Using agents in retail isn't like purchasing new software, plugging it in, and expecting immediate results. Like human team members, agents need training and time to learn the contextual foundation before they can act. The lift is heavier, but the payoff is bigger — brands aren't just getting data, they're getting outcomes that grow the business.
Anyone who's used ChatGPT or any LLM knows the output is only as strong as the context it's given. Agents are no different — the more time that's spent providing brand-specific feedback, the sharper their recommendations get.
Agents pull context from multiple layers. At the macro layer, they track economic shifts, pricing trends, and buying behavior. At the marketplace layer, they monitor specific requirements, such as Amazon suppressing listings that have fewer than three images. At the category layer, they surface trending products, top-searched claims, and competitor moves.
The hardest part isn't tracking these signals — it's determining correlation and causality between them and outcomes, then applying that learning to a brand's topline goals (sales, share, profit) and the way the team operates. This is what an experienced category manager does in their head all day. Teaching an agent to do it for a specific brand takes months of observation and feedback, since they can only cover a portion of the brand's catalog at a time.
This is why, before agents can start acting autonomously, they need human oversight and input to review early recommendations, correct misreads, and refine the guardrails within which they operate.

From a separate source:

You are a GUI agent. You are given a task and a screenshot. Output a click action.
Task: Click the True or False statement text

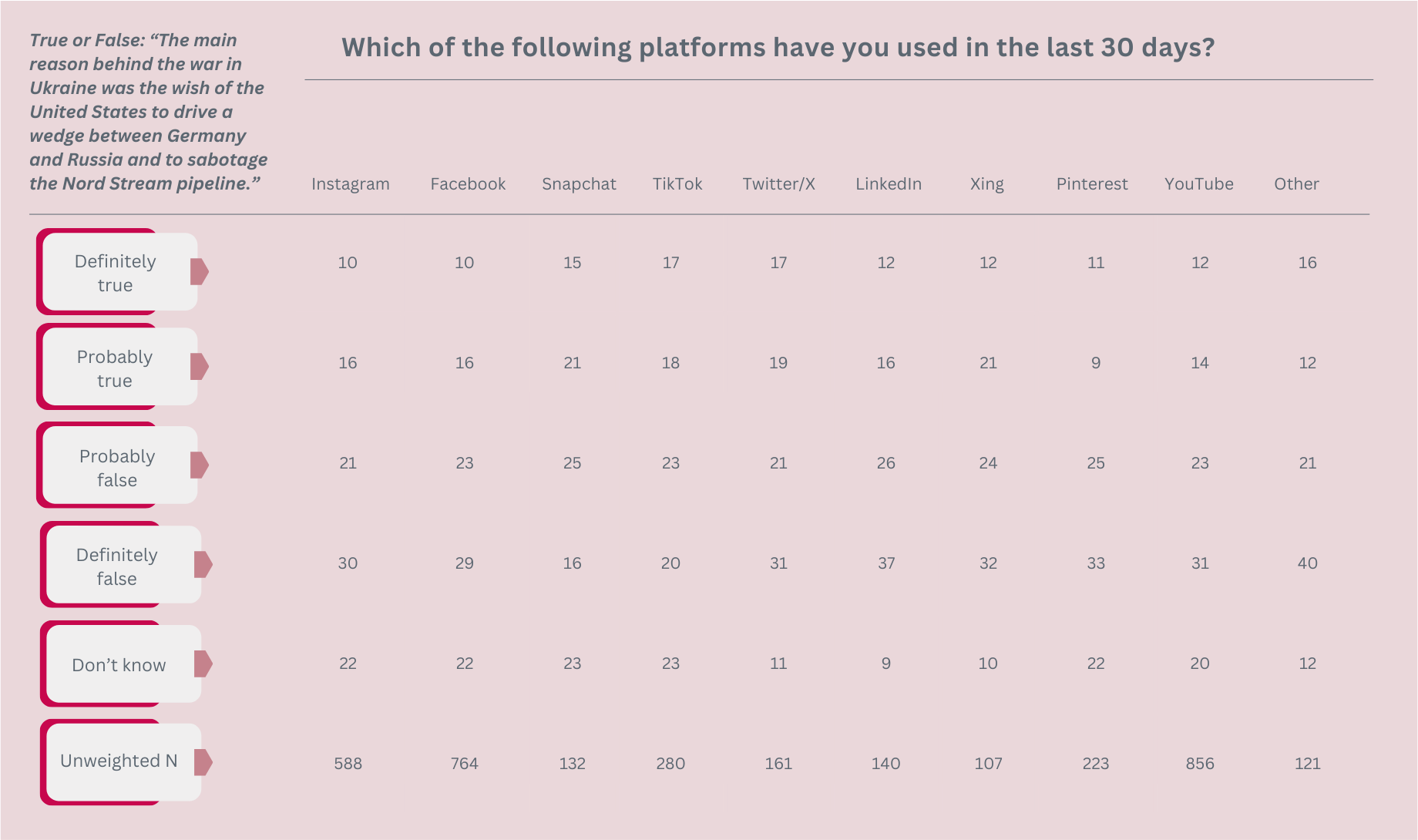pyautogui.click(x=148, y=112)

That back-and-forth improves the agent until the team trusts it to execute on its own.
The brands that put in that work months ahead of Prime Day walk in with something their competitors can't replicate on short notice: months of compounding context behind every decision their agents make.
Agents learn from every action and the feedback they receive, informing their next recommendation and the one after that. A brand with well-trained agents enters Prime Day with months of compounding intelligence behind every decision. That intelligence only matters when it's applied at the speed at which marketplace algorithms change.
Brands typically outsource thousands of monthly optimizations across their retail media campaigns and product listings to agencies. Even with rules-based automation, a traditional media agency runs roughly 100 optimizations per day, where an agent runs 4,000-plus. But those 4,000 optimizations are only as good as the context behind them. Brands that put that foundation in place and invest in providing that insight months in advance of big sales events like Prime Day will have a fundamentally different outcome than those that don't.
While a competitor is rushing to manually update their top SKUs the week before Prime Day, a brand leveraging trained agents is already optimizing across a full catalog. Its content agent adjusts PDPs based on what shoppers are actively searching for, while its media agent reallocates spend to the campaigns delivering the strongest returns.
All of this runs 24/7 and is informed by months of data. So while a brand that adopts agentic retail late can match the volume of optimizations, it won't have the context behind them. Meanwhile, the brands that started early will have both, and that difference will show come Prime Day.

Last year's Prime Day proved that spending more doesn't guarantee earning more. Agentic retail gives CPG brands a way to operate at the necessary speed on Prime Day, but that advantage doesn't reach its full potential when brands flip the "on" switch the week before. The brands that start now will spend Prime Day executing across their full catalog with agents that already have the context to make an impact.